### Aufgabendetails:
Übersetzen Sie bitte diesen Satz aus dem Text zum Widerspruchsrecht beim Betriebsübergang ins Englische: „Das theoretisch "ewig" bestehende Widerspruchsrecht kann aber nach Treu und Glauben verwirken, wenn der Arbeitnehmer ein Jahr nach dem Betriebsübergang mit dem Erwerber einen arbeitsgerichtlichen Abfindungsvergleich vereinbart, d.h. aus dem Arbeitsverhältnis ausscheidet, und ein weiteres Jahr nach dem Vergleich seinen Widerspruch erklärt: Landesarbeitsgericht Schleswig-Holstein, Urteil vom 08.05.2008, 1 Sa 318/07.“

### Ausgewählter Text:
________
Ist die Information unzureichend, können betroffene Arbeitnehmer auch noch nach Ablauf der gesetzlichen Einmonatsfrist dem Übergang seines Arbeitsverhältnisses auf den Erwerber widersprechen, d.h. die Fristenregelung des § 613a Abs.6 Bürgerliches Gesetzbuch (BGB) gilt dann nicht.
Das theoretisch "ewig" bestehende Widerspruchsrecht kann aber nach Treu und Glauben verwirken, wenn der Arbeitnehmer ein Jahr nach dem Betriebsübergang mit dem Erwerber einen arbeitsgerichtlichen Abfindungsvergleich vereinbart, d.h. aus dem Arbeitsverhältnis ausscheidet, und ein weiteres Jahr nach dem Vergleich seinen Widerspruch erklärt: Landesarbeitsgericht Schleswig-Holstein, Urteil vom 08.05.2008, 1 Sa 318/07.
- Wann verwirkt das Recht zum Widerspruch gegen den Übergang des Arbeitsverhältnisses auf einen Betriebserwerber?
________
### Datenteil:
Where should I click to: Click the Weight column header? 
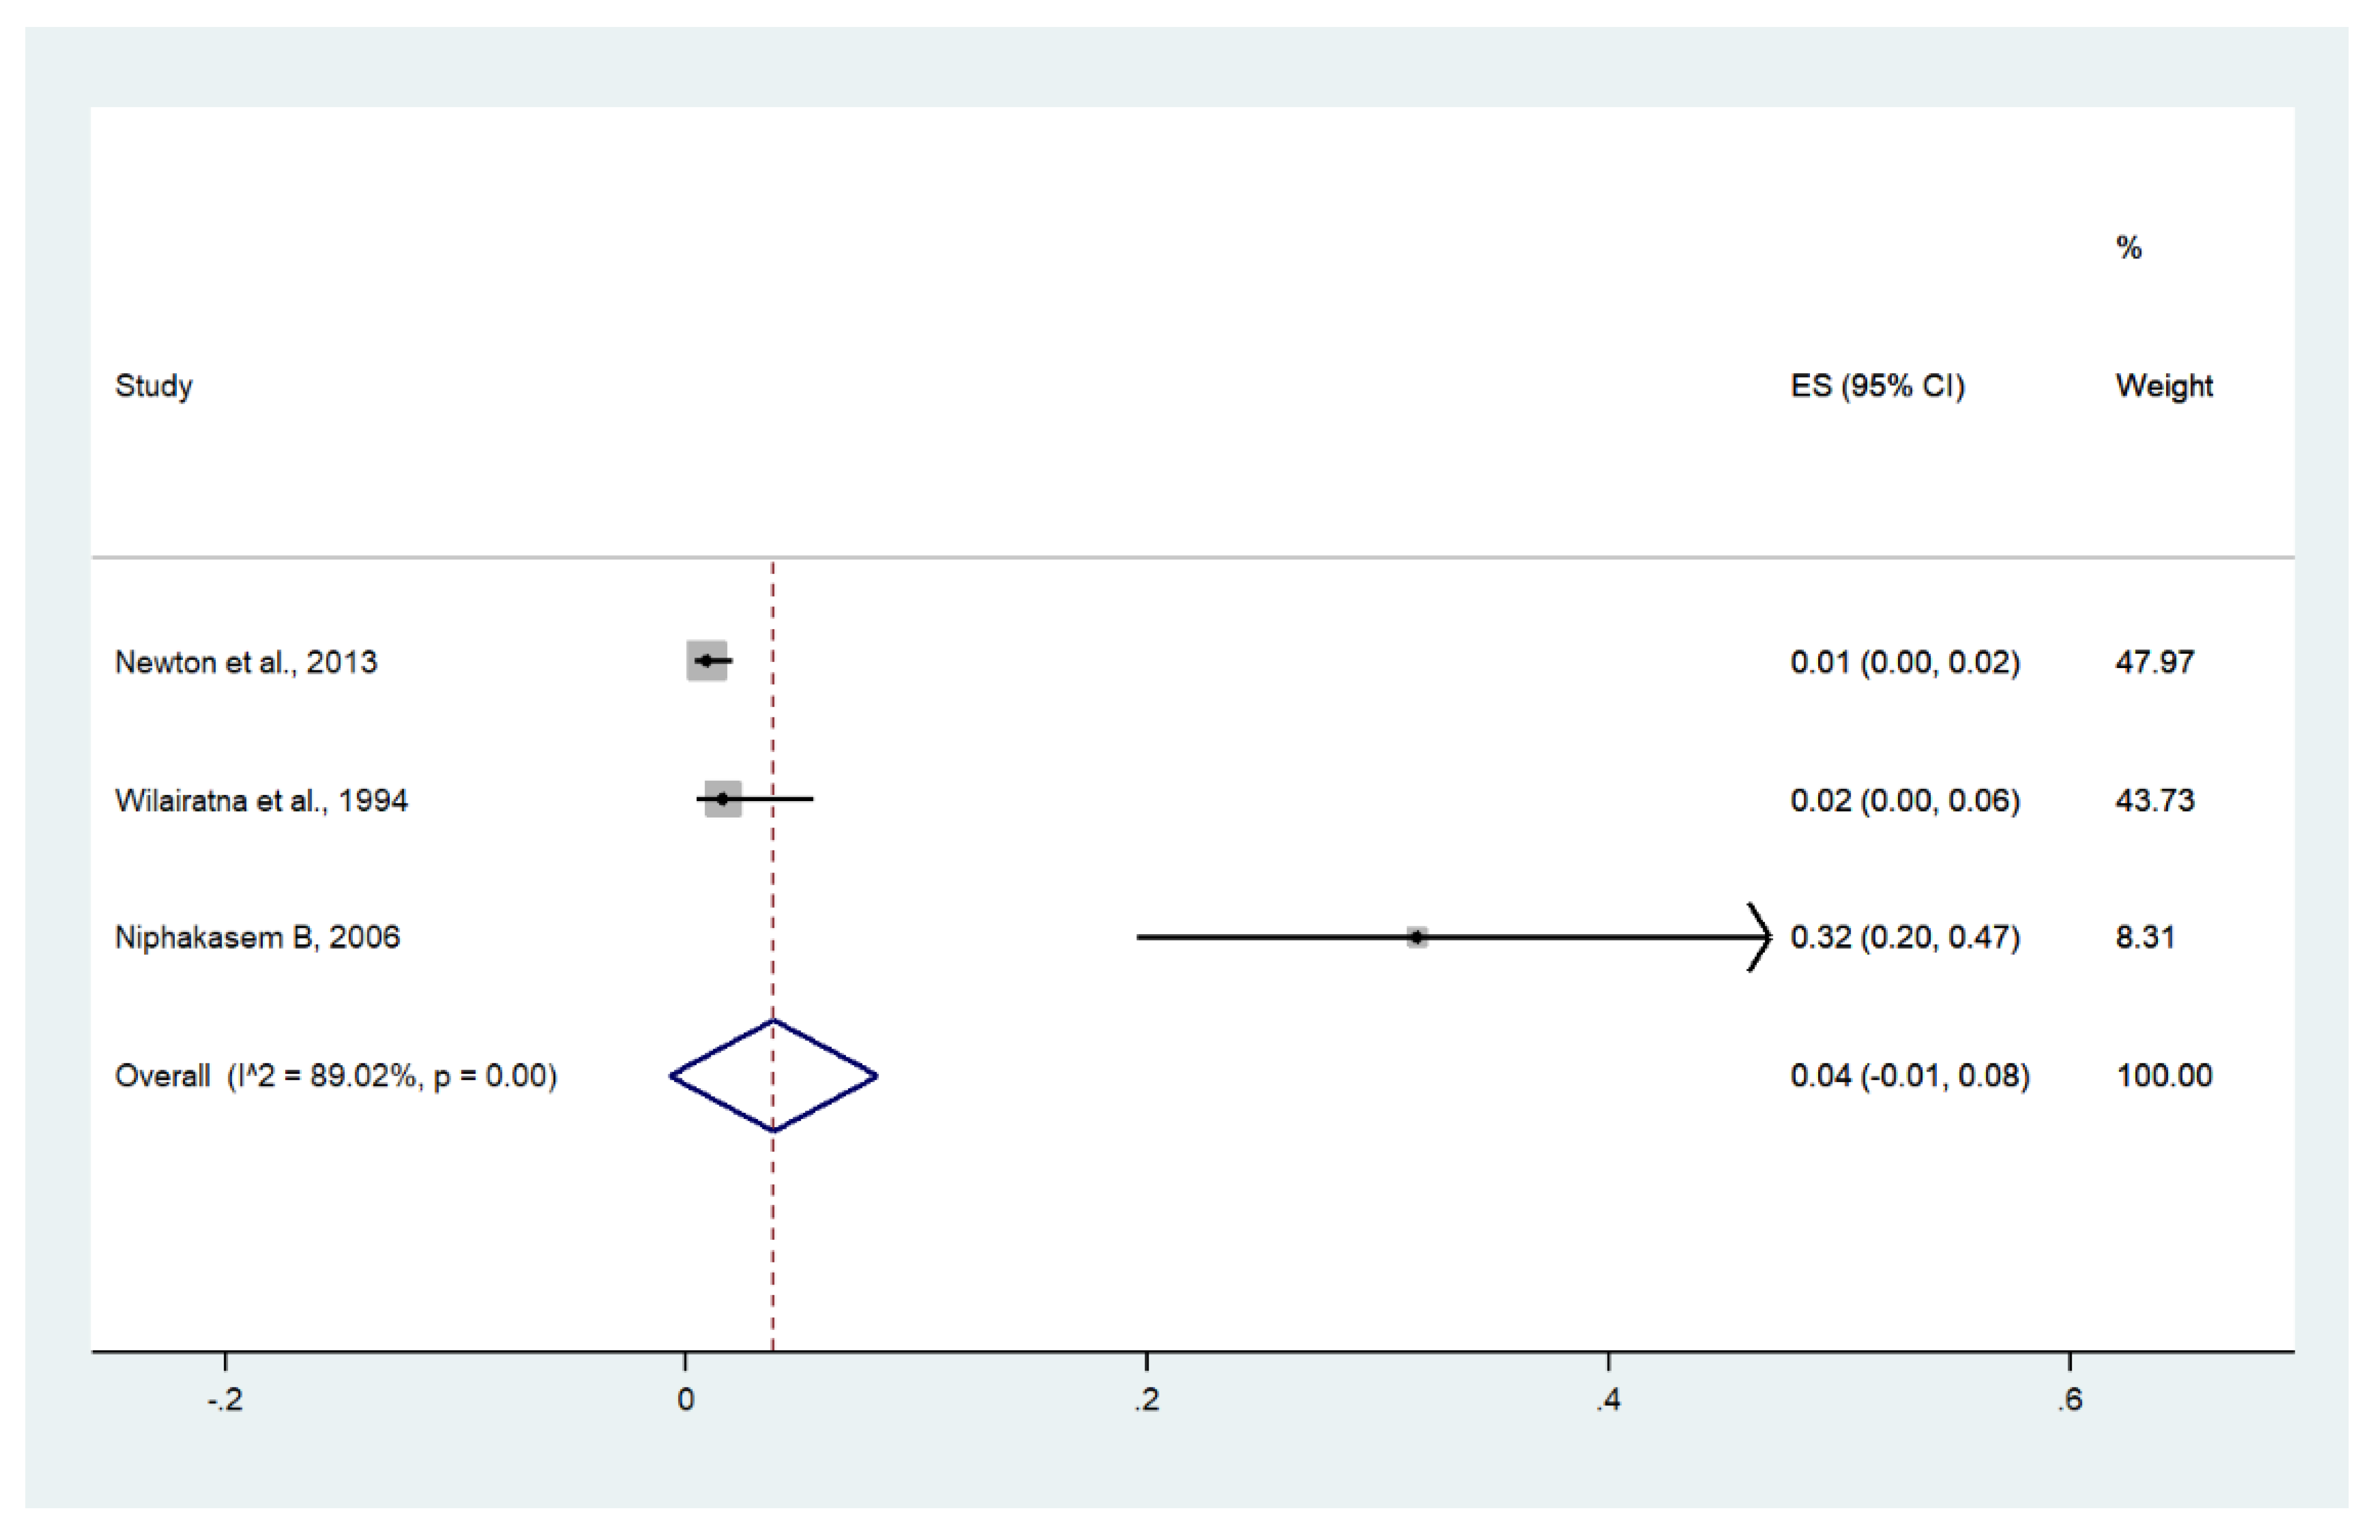pos(2163,386)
________
### Vollständige Antwort:
However, the right to object, which theoretically exists "forever," can be forfeited under the principle of good faith if the employee, one year after the transfer of the business, agrees with the acquirer on a court settlement with severance pay before the labor court, i.e., leaves the employment relationship, and declares the objection a further year after the settlement: Regional Labor Court of Schleswig-Holstein, judgment of May 8, 2008, 1 Sa 318/07.